Car si des druides gaulois, éventuellement dissimulés de longue date sous un vêtement officiel romain (ce que nous ne croyons guère durablement possible : nous n’avons qu’un seul exemple, au Puy-en-Velay, d’un gutuater exerçant une fonction administrative), ont pu ou voulu se convertir à la foi nouvelle, il y avait toujours entre eux et le christianisme l’écran du paganisme romain. Outre que, ainsi que nous l’avons dit plus haut, toute transmission était rendue irréalisable par la mort de la langue, il est matériellement impossible qu’un seul d’entre eux ait été en mesure de fondre dans l’ésotérisme chrétien le dépôt traditionnel dont il avait la garde. La raison simple en est que, dans tout l’Empire romain, le christianisme s’est toujours opposé au paganisme dont la résistance avait été trop opiniâtre pour qu’il n’en exigeât pas l’interdiction totale et immédiate à l’heure de son triomphe. Il n’y a aucune résonance, aucune réminiscence celtique dans les récriminations des conciles du Bas-Empire contre le paganisme moribond. Le Malin a pour noms Mercure, Jupiter, Apollon, Venus, Diane ou tout ce que l’on voudra ; il ne se nomme jamais Taranis, Lugus, Sucellus ou Esus. Nous ne dirons pas que Gargantua n’est pas gaulois (il l’est certainement sans que ce soit ici le lieu d’en discuter) mais cela est autre chose : le « conte » a changé de langue et a cessé d’être religieux. Il y a, dans le folklore de presque toutes les régions francophones des réminiscences, que l’on commence à soupçonner, qui remontent au fonds populaire celtique, déformé, affaibli par une longue histoire et un changement radical de langue et de mentalité. Mais aucun folklore ne procure le moyen de reconstituer une mythologie : la différence de niveau est trop grande. Il n’y a pas, il n’y a jamais eu de « mythologie française » issue de la religion gauloise. Les druides n’ont pas duré ou perduré assez longtemps pour en transmettre une. Il va sans dire que nous ne doutons pas de la légitimité de l’étude des faits de folklore qui ont subsisté (tel le gigantesque folklore de mai) jusqu’à notre époque contemporaine.

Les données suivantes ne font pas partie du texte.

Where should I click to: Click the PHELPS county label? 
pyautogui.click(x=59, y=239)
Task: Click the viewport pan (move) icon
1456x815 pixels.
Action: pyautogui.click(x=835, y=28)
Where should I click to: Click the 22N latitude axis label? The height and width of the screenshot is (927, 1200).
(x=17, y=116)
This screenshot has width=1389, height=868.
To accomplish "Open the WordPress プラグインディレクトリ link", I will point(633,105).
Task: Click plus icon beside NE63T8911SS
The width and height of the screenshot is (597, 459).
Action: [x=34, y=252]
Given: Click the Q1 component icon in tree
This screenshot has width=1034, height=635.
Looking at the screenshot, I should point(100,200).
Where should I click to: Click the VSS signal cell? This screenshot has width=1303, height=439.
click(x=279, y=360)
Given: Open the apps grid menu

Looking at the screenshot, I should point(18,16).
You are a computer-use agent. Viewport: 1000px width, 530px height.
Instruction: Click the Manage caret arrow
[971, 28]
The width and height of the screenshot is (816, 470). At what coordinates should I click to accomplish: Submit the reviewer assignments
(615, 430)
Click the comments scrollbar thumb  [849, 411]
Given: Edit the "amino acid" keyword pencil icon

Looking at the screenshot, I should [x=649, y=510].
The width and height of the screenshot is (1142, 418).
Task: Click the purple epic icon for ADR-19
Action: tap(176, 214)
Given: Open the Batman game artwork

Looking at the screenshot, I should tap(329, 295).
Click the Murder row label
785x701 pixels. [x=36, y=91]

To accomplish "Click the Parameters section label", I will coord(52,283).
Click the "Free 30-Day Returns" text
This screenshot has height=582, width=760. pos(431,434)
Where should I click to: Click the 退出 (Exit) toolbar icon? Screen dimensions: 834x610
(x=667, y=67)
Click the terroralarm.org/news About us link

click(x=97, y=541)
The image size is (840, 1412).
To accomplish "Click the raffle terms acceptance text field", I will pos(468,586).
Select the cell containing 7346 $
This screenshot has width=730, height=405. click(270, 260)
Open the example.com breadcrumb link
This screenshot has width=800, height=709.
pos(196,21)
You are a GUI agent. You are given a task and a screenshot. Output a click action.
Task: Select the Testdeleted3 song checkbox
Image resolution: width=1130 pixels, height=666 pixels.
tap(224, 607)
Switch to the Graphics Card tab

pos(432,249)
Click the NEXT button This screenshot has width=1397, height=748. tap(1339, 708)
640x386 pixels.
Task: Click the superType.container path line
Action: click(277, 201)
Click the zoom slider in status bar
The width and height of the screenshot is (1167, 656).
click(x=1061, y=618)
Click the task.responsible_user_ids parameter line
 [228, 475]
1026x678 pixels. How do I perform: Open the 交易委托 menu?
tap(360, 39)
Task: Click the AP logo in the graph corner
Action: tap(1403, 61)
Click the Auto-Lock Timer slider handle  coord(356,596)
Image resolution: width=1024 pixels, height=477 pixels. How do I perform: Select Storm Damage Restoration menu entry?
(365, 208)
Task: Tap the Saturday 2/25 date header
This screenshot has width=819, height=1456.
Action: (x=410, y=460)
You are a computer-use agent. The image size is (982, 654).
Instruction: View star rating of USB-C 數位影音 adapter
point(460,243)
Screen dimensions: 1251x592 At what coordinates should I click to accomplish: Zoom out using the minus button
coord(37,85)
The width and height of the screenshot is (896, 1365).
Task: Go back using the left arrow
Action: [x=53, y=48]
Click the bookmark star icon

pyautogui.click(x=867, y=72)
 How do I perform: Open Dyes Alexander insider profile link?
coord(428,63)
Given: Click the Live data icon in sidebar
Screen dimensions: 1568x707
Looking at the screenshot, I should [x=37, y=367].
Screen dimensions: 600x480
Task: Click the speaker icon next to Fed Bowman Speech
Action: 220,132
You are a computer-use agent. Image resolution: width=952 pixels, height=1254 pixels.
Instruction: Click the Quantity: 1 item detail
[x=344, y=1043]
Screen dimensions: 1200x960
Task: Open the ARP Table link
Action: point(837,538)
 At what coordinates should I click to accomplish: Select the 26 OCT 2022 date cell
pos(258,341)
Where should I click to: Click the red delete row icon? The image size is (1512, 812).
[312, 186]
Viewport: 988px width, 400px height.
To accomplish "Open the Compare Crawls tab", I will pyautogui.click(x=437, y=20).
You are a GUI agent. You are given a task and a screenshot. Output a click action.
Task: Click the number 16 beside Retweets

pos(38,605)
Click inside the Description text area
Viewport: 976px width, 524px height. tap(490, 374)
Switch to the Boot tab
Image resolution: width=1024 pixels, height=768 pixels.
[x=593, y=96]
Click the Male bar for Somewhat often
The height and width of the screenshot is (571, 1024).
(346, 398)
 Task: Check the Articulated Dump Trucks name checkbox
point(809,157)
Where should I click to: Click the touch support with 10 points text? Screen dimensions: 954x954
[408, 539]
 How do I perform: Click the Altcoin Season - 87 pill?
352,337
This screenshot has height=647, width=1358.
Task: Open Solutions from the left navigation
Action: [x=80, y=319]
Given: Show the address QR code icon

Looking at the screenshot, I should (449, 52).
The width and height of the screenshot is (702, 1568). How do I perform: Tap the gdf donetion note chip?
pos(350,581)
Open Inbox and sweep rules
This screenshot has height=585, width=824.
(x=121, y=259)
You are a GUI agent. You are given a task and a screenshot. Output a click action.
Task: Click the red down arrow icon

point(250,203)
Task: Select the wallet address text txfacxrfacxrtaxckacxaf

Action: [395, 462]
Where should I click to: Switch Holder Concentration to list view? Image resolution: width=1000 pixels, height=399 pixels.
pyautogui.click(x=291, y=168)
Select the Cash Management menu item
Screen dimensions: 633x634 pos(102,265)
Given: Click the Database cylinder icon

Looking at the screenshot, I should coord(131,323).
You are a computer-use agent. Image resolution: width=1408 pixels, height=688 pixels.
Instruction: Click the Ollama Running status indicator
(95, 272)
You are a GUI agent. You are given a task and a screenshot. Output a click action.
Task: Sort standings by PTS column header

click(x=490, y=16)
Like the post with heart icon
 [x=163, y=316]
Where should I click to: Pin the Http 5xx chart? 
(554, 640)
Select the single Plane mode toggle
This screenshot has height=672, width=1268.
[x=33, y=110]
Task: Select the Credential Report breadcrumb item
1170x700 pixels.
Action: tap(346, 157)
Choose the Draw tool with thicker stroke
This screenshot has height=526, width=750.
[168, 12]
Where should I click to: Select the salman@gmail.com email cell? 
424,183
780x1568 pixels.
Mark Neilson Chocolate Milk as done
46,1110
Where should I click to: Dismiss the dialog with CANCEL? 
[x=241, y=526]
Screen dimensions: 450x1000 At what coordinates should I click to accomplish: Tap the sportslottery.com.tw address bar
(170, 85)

Mais nous réservons le mot mythologie pour la désignation d’un corpus ou d’un ensemble structuré et cohérent.
En résumé et en conclusion la transmission éventuelle du « druidisme » se serait heurtée à trois barrages dont chacun était, à lui seul, un obstacle définitif et infranchissable :
– La conquête de la Gaule par César qui, au Ier siècle avant notre ère, détruit la structure politique celtique et annihile, soit par élimination physique, soit par conversion à la romanité, toute l’aristocratie des équités ;
– la christianisation qui, à partir de la fin du IVe siècle, rend définitive la romanisation par la généralisation de l’emploi du latin ;
– les grandes invasions qui, en dernier lieu, achèvent de détruire ce que la romanisation et la christianisation avaient laissé subsister.